Once more, print the records exactly as given.

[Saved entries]
■ ■ ■

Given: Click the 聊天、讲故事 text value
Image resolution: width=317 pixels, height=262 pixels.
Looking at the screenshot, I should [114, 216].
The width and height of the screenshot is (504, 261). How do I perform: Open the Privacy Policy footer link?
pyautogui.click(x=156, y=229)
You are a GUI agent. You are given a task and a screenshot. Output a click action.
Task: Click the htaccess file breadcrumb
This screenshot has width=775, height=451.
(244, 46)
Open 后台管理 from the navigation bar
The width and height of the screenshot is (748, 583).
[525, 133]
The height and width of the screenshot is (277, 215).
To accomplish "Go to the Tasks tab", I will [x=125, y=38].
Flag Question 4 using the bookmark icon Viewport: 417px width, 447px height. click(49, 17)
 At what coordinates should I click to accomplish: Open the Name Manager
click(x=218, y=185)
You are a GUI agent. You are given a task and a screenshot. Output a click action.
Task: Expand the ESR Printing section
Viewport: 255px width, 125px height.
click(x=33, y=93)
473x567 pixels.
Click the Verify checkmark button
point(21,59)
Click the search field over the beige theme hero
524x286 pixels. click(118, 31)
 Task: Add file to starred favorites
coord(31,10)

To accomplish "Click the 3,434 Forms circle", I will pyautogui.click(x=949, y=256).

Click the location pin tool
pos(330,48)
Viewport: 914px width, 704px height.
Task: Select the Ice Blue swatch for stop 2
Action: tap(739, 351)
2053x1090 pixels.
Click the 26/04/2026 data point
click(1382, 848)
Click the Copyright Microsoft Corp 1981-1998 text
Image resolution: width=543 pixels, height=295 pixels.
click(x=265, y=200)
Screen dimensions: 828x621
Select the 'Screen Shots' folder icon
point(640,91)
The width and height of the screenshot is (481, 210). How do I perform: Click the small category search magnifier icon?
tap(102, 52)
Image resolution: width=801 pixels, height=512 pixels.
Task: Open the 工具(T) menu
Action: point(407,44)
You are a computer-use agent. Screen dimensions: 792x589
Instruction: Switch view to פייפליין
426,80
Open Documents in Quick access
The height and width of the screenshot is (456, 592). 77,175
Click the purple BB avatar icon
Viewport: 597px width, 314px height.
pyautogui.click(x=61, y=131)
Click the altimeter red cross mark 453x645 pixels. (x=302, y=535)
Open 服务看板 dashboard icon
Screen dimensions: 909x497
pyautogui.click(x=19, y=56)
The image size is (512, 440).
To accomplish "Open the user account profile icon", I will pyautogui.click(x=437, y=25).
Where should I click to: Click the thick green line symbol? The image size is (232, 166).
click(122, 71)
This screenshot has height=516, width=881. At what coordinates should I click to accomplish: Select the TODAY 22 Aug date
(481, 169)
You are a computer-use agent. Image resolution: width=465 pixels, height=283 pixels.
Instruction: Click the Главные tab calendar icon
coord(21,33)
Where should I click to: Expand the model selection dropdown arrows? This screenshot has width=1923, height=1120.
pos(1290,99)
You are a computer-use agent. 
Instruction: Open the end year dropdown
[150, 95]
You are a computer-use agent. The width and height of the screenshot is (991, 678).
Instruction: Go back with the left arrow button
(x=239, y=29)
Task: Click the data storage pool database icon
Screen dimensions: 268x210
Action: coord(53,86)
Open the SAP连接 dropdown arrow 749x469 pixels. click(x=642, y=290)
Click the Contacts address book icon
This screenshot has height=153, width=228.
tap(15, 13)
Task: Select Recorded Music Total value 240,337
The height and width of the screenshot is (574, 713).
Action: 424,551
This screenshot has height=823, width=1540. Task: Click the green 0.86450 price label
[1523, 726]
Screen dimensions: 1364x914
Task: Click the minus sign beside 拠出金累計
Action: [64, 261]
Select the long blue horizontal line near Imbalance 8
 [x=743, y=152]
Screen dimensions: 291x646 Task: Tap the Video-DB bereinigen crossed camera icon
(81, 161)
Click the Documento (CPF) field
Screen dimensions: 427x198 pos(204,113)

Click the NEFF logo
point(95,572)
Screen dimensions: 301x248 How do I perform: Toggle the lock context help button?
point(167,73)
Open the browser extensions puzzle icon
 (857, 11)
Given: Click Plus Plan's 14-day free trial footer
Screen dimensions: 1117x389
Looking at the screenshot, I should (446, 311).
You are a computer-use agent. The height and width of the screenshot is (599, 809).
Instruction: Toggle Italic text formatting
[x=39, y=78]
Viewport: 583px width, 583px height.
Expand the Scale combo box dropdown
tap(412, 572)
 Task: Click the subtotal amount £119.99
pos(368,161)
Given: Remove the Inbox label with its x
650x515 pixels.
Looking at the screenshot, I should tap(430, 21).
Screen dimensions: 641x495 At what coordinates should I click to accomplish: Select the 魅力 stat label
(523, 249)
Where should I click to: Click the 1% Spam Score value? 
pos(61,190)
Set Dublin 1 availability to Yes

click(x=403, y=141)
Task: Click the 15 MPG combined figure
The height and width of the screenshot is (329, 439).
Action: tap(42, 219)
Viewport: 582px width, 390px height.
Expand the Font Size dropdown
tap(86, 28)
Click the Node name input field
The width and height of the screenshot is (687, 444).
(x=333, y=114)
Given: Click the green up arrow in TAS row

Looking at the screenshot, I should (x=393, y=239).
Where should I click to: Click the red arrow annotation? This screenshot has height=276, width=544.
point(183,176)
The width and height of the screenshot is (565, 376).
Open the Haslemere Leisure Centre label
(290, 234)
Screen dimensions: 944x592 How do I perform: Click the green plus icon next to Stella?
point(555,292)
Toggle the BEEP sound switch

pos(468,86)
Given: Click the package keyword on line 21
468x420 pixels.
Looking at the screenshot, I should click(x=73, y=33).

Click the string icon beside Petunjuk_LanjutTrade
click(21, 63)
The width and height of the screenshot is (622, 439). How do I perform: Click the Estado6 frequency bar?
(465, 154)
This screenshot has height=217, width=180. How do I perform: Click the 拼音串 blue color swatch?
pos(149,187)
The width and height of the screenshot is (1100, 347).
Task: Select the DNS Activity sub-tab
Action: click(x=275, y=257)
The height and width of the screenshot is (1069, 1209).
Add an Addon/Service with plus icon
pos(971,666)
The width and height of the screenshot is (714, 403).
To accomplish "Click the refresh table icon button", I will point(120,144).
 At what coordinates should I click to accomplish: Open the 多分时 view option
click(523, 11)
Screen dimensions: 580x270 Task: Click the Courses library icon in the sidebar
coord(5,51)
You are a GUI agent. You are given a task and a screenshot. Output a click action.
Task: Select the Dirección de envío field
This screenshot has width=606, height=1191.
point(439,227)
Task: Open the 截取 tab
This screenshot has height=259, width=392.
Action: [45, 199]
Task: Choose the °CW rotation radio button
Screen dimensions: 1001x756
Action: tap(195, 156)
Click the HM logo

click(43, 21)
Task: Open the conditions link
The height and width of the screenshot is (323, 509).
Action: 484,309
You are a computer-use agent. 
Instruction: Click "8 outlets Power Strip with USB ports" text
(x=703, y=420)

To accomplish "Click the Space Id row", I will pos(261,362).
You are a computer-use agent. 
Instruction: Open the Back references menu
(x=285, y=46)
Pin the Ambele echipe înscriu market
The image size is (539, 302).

■ ■ ■

# Answer box
Given: Click the 聊天、讲故事 text value
Image resolution: width=317 pixels, height=262 pixels.
Looking at the screenshot, I should [114, 216].
The width and height of the screenshot is (504, 261). How do I perform: Open the Privacy Policy footer link?
pyautogui.click(x=156, y=229)
You are a GUI agent. You are given a task and a screenshot. Output a click action.
Task: Click the htaccess file breadcrumb
This screenshot has width=775, height=451.
(244, 46)
Open 后台管理 from the navigation bar
The width and height of the screenshot is (748, 583).
[525, 133]
The height and width of the screenshot is (277, 215).
To accomplish "Go to the Tasks tab", I will [x=125, y=38].
Flag Question 4 using the bookmark icon Viewport: 417px width, 447px height. click(49, 17)
 At what coordinates should I click to accomplish: Open the Name Manager
click(x=218, y=185)
You are a GUI agent. You are given a task and a screenshot. Output a click action.
Task: Expand the ESR Printing section
Viewport: 255px width, 125px height.
click(x=33, y=93)
473x567 pixels.
Click the Verify checkmark button
point(21,59)
Click the search field over the beige theme hero
524x286 pixels. click(118, 31)
 Task: Add file to starred favorites
coord(31,10)

To accomplish "Click the 3,434 Forms circle", I will pyautogui.click(x=949, y=256).

Click the location pin tool
pos(330,48)
Viewport: 914px width, 704px height.
Task: Select the Ice Blue swatch for stop 2
Action: tap(739, 351)
2053x1090 pixels.
Click the 26/04/2026 data point
click(1382, 848)
Click the Copyright Microsoft Corp 1981-1998 text
Image resolution: width=543 pixels, height=295 pixels.
click(x=265, y=200)
Screen dimensions: 828x621
Select the 'Screen Shots' folder icon
point(640,91)
The width and height of the screenshot is (481, 210). How do I perform: Click the small category search magnifier icon?
tap(102, 52)
Image resolution: width=801 pixels, height=512 pixels.
Task: Open the 工具(T) menu
Action: point(407,44)
You are a computer-use agent. Screen dimensions: 792x589
Instruction: Switch view to פייפליין
426,80
Open Documents in Quick access
The height and width of the screenshot is (456, 592). 77,175
Click the purple BB avatar icon
Viewport: 597px width, 314px height.
pyautogui.click(x=61, y=131)
Click the altimeter red cross mark 453x645 pixels. (x=302, y=535)
Open 服务看板 dashboard icon
Screen dimensions: 909x497
pyautogui.click(x=19, y=56)
The image size is (512, 440).
To accomplish "Open the user account profile icon", I will pyautogui.click(x=437, y=25).
Where should I click to: Click the thick green line symbol? The image size is (232, 166).
click(122, 71)
This screenshot has height=516, width=881. At what coordinates should I click to accomplish: Select the TODAY 22 Aug date
(481, 169)
You are a computer-use agent. Image resolution: width=465 pixels, height=283 pixels.
Instruction: Click the Главные tab calendar icon
coord(21,33)
Where should I click to: Expand the model selection dropdown arrows? This screenshot has width=1923, height=1120.
pos(1290,99)
You are a computer-use agent. 
Instruction: Open the end year dropdown
[150, 95]
You are a computer-use agent. The width and height of the screenshot is (991, 678).
Instruction: Go back with the left arrow button
(x=239, y=29)
Task: Click the data storage pool database icon
Screen dimensions: 268x210
Action: coord(53,86)
Open the SAP连接 dropdown arrow 749x469 pixels. click(x=642, y=290)
Click the Contacts address book icon
This screenshot has height=153, width=228.
tap(15, 13)
Task: Select Recorded Music Total value 240,337
The height and width of the screenshot is (574, 713).
Action: 424,551
This screenshot has height=823, width=1540. Task: Click the green 0.86450 price label
[1523, 726]
Screen dimensions: 1364x914
Task: Click the minus sign beside 拠出金累計
Action: [64, 261]
Select the long blue horizontal line near Imbalance 8
 [x=743, y=152]
Screen dimensions: 291x646 Task: Tap the Video-DB bereinigen crossed camera icon
(81, 161)
Click the Documento (CPF) field
Screen dimensions: 427x198 pos(204,113)

Click the NEFF logo
point(95,572)
Screen dimensions: 301x248 How do I perform: Toggle the lock context help button?
point(167,73)
Open the browser extensions puzzle icon
 (857, 11)
Given: Click Plus Plan's 14-day free trial footer
Screen dimensions: 1117x389
Looking at the screenshot, I should (446, 311).
You are a computer-use agent. The height and width of the screenshot is (599, 809).
Instruction: Toggle Italic text formatting
[x=39, y=78]
Viewport: 583px width, 583px height.
Expand the Scale combo box dropdown
tap(412, 572)
 Task: Click the subtotal amount £119.99
pos(368,161)
Given: Remove the Inbox label with its x
650x515 pixels.
Looking at the screenshot, I should tap(430, 21).
Screen dimensions: 641x495 At what coordinates should I click to accomplish: Select the 魅力 stat label
(523, 249)
Where should I click to: Click the 1% Spam Score value? 
pos(61,190)
Set Dublin 1 availability to Yes

click(x=403, y=141)
Task: Click the 15 MPG combined figure
The height and width of the screenshot is (329, 439).
Action: tap(42, 219)
Viewport: 582px width, 390px height.
Expand the Font Size dropdown
tap(86, 28)
Click the Node name input field
The width and height of the screenshot is (687, 444).
(x=333, y=114)
Given: Click the green up arrow in TAS row

Looking at the screenshot, I should (x=393, y=239).
Where should I click to: Click the red arrow annotation? This screenshot has height=276, width=544.
point(183,176)
The width and height of the screenshot is (565, 376).
Open the Haslemere Leisure Centre label
(290, 234)
Screen dimensions: 944x592 How do I perform: Click the green plus icon next to Stella?
point(555,292)
Toggle the BEEP sound switch

pos(468,86)
Given: Click the package keyword on line 21
468x420 pixels.
Looking at the screenshot, I should click(x=73, y=33).

Click the string icon beside Petunjuk_LanjutTrade
click(21, 63)
The width and height of the screenshot is (622, 439). How do I perform: Click the Estado6 frequency bar?
(465, 154)
This screenshot has height=217, width=180. How do I perform: Click the 拼音串 blue color swatch?
pos(149,187)
The width and height of the screenshot is (1100, 347).
Task: Select the DNS Activity sub-tab
Action: click(x=275, y=257)
The height and width of the screenshot is (1069, 1209).
Add an Addon/Service with plus icon
pos(971,666)
The width and height of the screenshot is (714, 403).
To accomplish "Click the refresh table icon button", I will point(120,144).
 At what coordinates should I click to accomplish: Open the 多分时 view option
click(523, 11)
Screen dimensions: 580x270 Task: Click the Courses library icon in the sidebar
coord(5,51)
You are a GUI agent. You are given a task and a screenshot. Output a click action.
Task: Select the Dirección de envío field
This screenshot has width=606, height=1191.
point(439,227)
Task: Open the 截取 tab
This screenshot has height=259, width=392.
Action: [45, 199]
Task: Choose the °CW rotation radio button
Screen dimensions: 1001x756
Action: tap(195, 156)
Click the HM logo

click(43, 21)
Task: Open the conditions link
The height and width of the screenshot is (323, 509).
Action: 484,309
You are a computer-use agent. 
Instruction: Click "8 outlets Power Strip with USB ports" text
(x=703, y=420)

To accomplish "Click the Space Id row", I will pos(261,362).
You are a computer-use agent. 
Instruction: Open the Back references menu
(x=285, y=46)
Pin the Ambele echipe înscriu market
The image size is (539, 302).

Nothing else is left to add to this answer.